---------- Stored data

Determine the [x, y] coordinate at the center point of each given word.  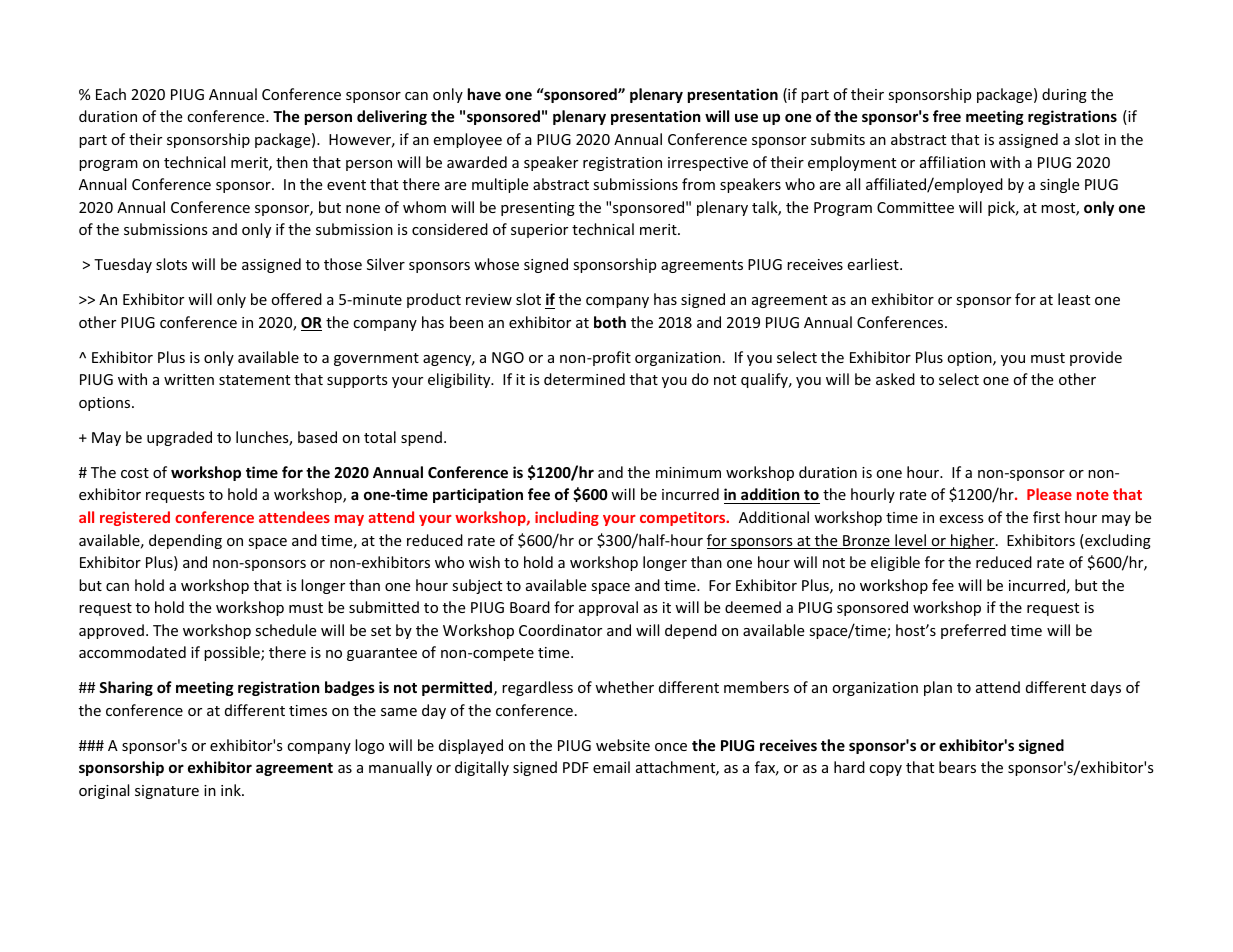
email [611, 767]
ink [232, 790]
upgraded [179, 438]
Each [111, 94]
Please [1049, 494]
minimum [688, 472]
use [746, 117]
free [947, 116]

--------------------

Exercise directions:
Turn every row above into a numbered list, leaving out blank lines and the pictures.

Correct result:
1. Determine the [x, y] coordinate at the center point of each given word.  
2. email [611, 767]
3. ink [232, 790]
4. upgraded [179, 438]
5. Each [111, 94]
6. Please [1049, 494]
7. minimum [688, 472]
8. use [746, 117]
9. free [947, 116]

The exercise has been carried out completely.